-- EXERCISE INPUTS start --
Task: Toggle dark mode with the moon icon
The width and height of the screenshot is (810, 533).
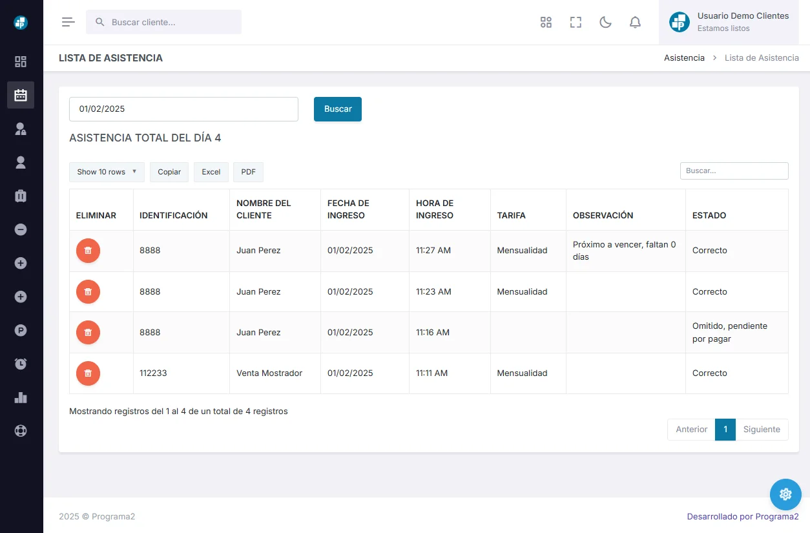Action: 605,23
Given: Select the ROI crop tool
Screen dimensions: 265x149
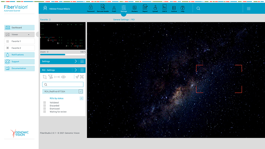Looking at the screenshot, I should point(45,77).
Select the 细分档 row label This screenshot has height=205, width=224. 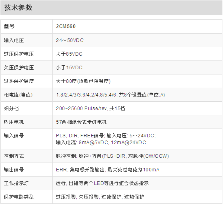click(x=11, y=109)
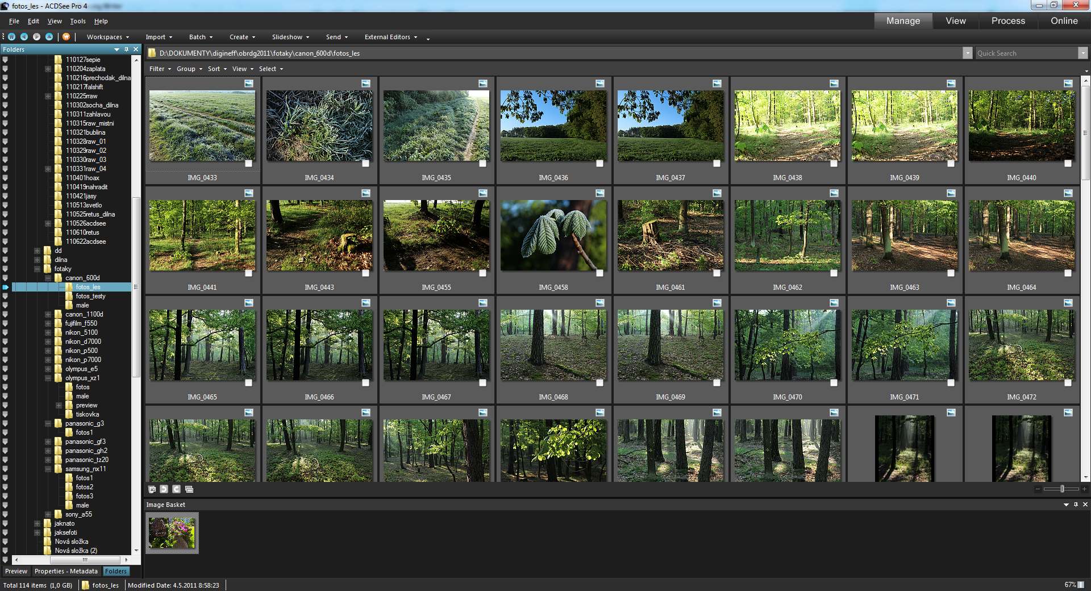Click the compare images icon below thumbnails
The height and width of the screenshot is (591, 1091).
(189, 489)
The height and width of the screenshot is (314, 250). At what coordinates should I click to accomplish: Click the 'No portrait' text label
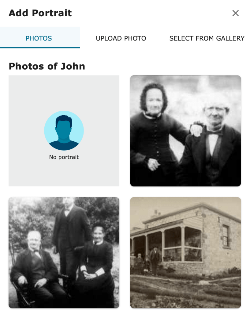coord(64,157)
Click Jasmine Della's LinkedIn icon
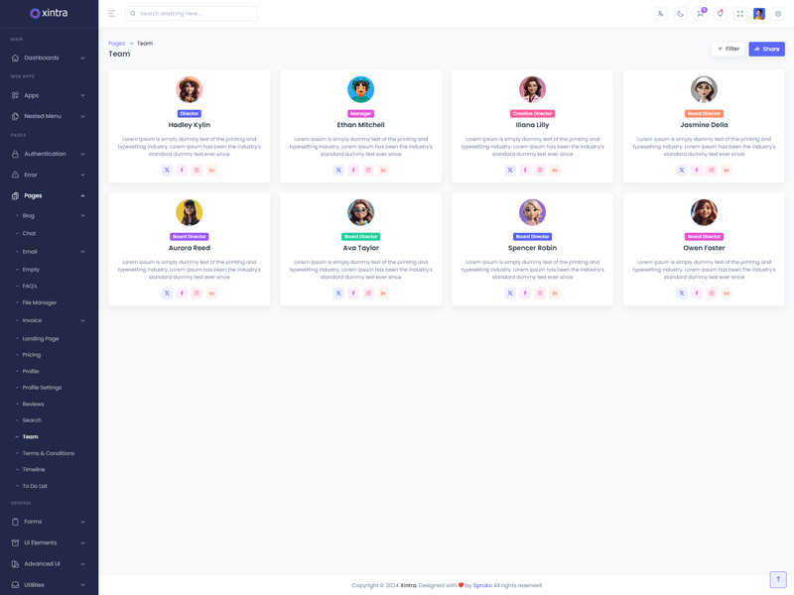The height and width of the screenshot is (595, 794). [727, 171]
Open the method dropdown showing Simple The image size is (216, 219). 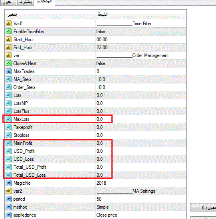[x=141, y=207]
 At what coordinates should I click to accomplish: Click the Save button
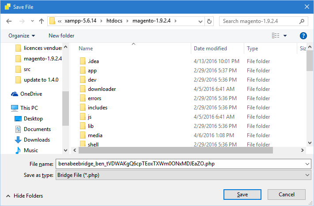coord(242,195)
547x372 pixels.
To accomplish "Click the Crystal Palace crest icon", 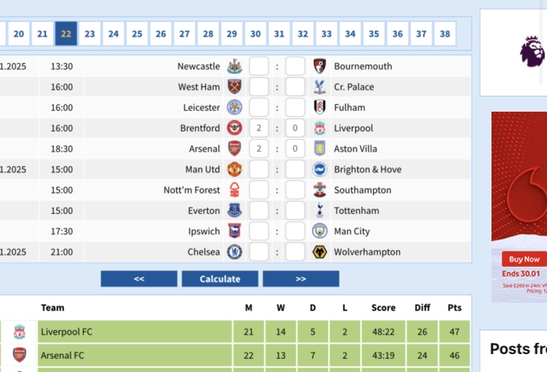I will (320, 87).
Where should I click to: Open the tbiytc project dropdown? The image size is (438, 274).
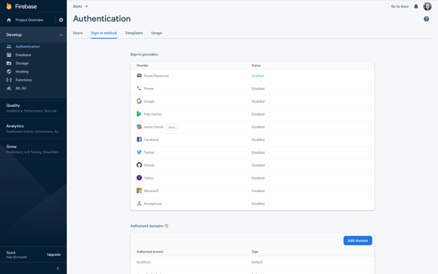pos(80,7)
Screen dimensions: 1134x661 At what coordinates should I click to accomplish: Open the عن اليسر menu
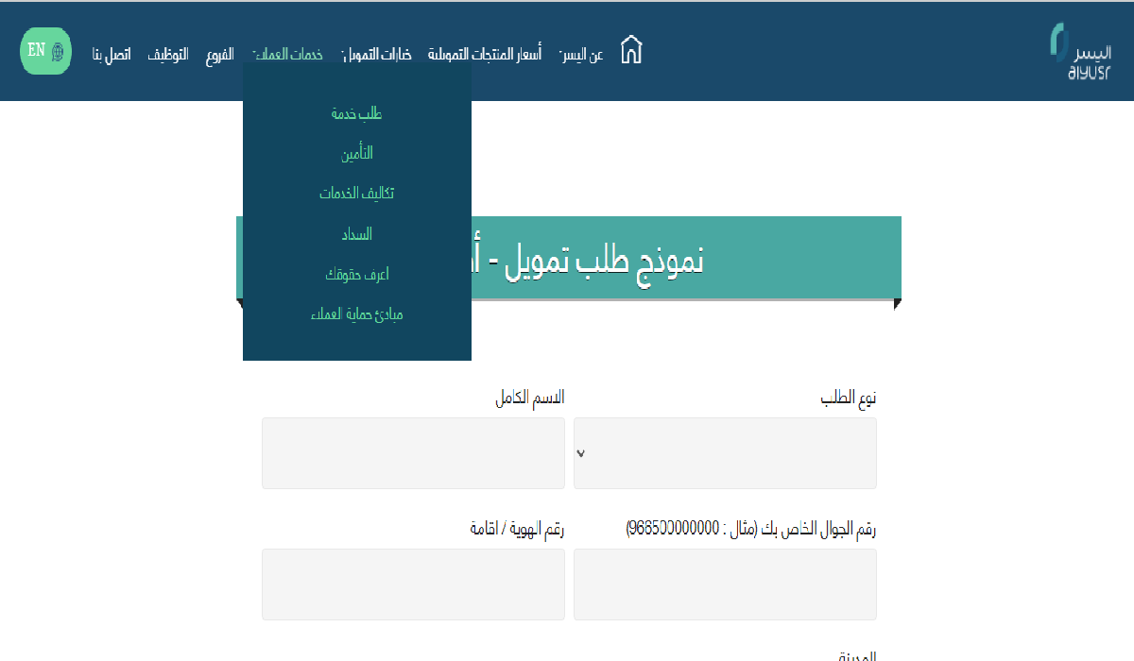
-- EXERCISE INPUTS end --
● **DIRECTIVE**: Copy out the lines from the one containing "Where should I" through the end of the lines, inclusive, and leave the pictures out.

● **THE REPLY**:
Where should I click to: Open the tbiytc project dropdown? The image size is (438, 274).
pos(80,7)
Screen dimensions: 1134x661 At what coordinates should I click to accomplish: Open the عن اليسر menu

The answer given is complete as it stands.